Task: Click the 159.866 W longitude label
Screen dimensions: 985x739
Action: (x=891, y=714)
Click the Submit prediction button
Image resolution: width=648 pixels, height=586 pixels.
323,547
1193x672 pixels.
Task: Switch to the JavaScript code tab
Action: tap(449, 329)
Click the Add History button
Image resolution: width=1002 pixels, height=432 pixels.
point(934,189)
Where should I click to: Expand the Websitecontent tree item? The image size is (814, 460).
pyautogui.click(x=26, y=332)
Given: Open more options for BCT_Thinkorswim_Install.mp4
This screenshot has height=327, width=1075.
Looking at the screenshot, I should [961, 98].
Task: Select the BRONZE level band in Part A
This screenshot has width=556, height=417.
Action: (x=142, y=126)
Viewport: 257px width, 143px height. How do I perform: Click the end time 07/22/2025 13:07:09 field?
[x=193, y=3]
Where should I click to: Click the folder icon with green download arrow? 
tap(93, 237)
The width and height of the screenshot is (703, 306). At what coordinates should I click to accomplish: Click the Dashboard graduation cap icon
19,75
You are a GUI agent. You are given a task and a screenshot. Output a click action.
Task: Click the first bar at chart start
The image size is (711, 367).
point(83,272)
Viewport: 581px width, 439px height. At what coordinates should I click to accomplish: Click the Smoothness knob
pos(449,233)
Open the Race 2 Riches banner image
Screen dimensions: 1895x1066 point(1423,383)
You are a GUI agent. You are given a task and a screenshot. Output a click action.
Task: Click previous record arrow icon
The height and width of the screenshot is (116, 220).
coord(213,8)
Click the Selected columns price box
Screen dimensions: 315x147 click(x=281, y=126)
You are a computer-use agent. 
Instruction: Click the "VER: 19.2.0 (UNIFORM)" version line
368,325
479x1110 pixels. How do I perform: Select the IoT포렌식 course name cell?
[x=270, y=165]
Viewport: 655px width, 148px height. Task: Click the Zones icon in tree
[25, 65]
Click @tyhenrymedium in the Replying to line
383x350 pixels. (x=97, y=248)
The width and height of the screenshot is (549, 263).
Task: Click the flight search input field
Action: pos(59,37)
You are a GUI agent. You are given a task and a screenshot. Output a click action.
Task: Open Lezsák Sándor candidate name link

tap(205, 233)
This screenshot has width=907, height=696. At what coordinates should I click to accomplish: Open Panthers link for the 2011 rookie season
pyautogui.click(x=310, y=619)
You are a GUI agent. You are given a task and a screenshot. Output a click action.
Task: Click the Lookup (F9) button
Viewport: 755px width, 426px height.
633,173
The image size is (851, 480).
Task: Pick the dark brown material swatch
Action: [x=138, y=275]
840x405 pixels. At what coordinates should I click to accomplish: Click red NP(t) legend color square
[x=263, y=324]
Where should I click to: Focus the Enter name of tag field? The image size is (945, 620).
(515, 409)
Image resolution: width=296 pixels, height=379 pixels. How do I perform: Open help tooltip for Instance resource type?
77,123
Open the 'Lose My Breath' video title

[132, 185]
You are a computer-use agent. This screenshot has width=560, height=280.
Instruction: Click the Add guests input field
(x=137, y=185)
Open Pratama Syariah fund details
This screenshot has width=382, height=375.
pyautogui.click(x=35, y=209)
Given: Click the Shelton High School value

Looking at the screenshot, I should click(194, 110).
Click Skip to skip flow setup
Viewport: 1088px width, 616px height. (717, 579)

___

■ What to work on
Please reproduce every record shown above, exactly as written.

■ Result of this task
Task: Click the 159.866 W longitude label
Screen dimensions: 985x739
Action: (x=891, y=714)
Click the Submit prediction button
Image resolution: width=648 pixels, height=586 pixels.
323,547
1193x672 pixels.
Task: Switch to the JavaScript code tab
Action: tap(449, 329)
Click the Add History button
Image resolution: width=1002 pixels, height=432 pixels.
point(934,189)
Where should I click to: Expand the Websitecontent tree item? The image size is (814, 460).
pyautogui.click(x=26, y=332)
Given: Open more options for BCT_Thinkorswim_Install.mp4
This screenshot has height=327, width=1075.
Looking at the screenshot, I should [961, 98].
Task: Select the BRONZE level band in Part A
This screenshot has width=556, height=417.
Action: (x=142, y=126)
Viewport: 257px width, 143px height. How do I perform: Click the end time 07/22/2025 13:07:09 field?
[x=193, y=3]
Where should I click to: Click the folder icon with green download arrow? 
tap(93, 237)
The width and height of the screenshot is (703, 306). At what coordinates should I click to accomplish: Click the Dashboard graduation cap icon
19,75
You are a GUI agent. You are given a task and a screenshot. Output a click action.
Task: Click the first bar at chart start
The image size is (711, 367).
point(83,272)
Viewport: 581px width, 439px height. At what coordinates should I click to accomplish: Click the Smoothness knob
pos(449,233)
Open the Race 2 Riches banner image
Screen dimensions: 1895x1066 point(1423,383)
You are a GUI agent. You are given a task and a screenshot. Output a click action.
Task: Click previous record arrow icon
The height and width of the screenshot is (116, 220).
coord(213,8)
Click the Selected columns price box
Screen dimensions: 315x147 click(x=281, y=126)
You are a computer-use agent. 
Instruction: Click the "VER: 19.2.0 (UNIFORM)" version line
368,325
479x1110 pixels. How do I perform: Select the IoT포렌식 course name cell?
[x=270, y=165]
Viewport: 655px width, 148px height. Task: Click the Zones icon in tree
[25, 65]
Click @tyhenrymedium in the Replying to line
383x350 pixels. (x=97, y=248)
The width and height of the screenshot is (549, 263).
Task: Click the flight search input field
Action: pos(59,37)
You are a GUI agent. You are given a task and a screenshot. Output a click action.
Task: Open Lezsák Sándor candidate name link

tap(205, 233)
This screenshot has width=907, height=696. At what coordinates should I click to accomplish: Open Panthers link for the 2011 rookie season
pyautogui.click(x=310, y=619)
You are a GUI agent. You are given a task and a screenshot. Output a click action.
Task: Click the Lookup (F9) button
Viewport: 755px width, 426px height.
633,173
The image size is (851, 480).
Task: Pick the dark brown material swatch
Action: [x=138, y=275]
840x405 pixels. At what coordinates should I click to accomplish: Click red NP(t) legend color square
[x=263, y=324]
Where should I click to: Focus the Enter name of tag field? The image size is (945, 620).
(515, 409)
Image resolution: width=296 pixels, height=379 pixels. How do I perform: Open help tooltip for Instance resource type?
77,123
Open the 'Lose My Breath' video title

[132, 185]
You are a computer-use agent. This screenshot has width=560, height=280.
Instruction: Click the Add guests input field
(x=137, y=185)
Open Pratama Syariah fund details
This screenshot has width=382, height=375.
pyautogui.click(x=35, y=209)
Given: Click the Shelton High School value

Looking at the screenshot, I should click(194, 110).
Click Skip to skip flow setup
Viewport: 1088px width, 616px height. (717, 579)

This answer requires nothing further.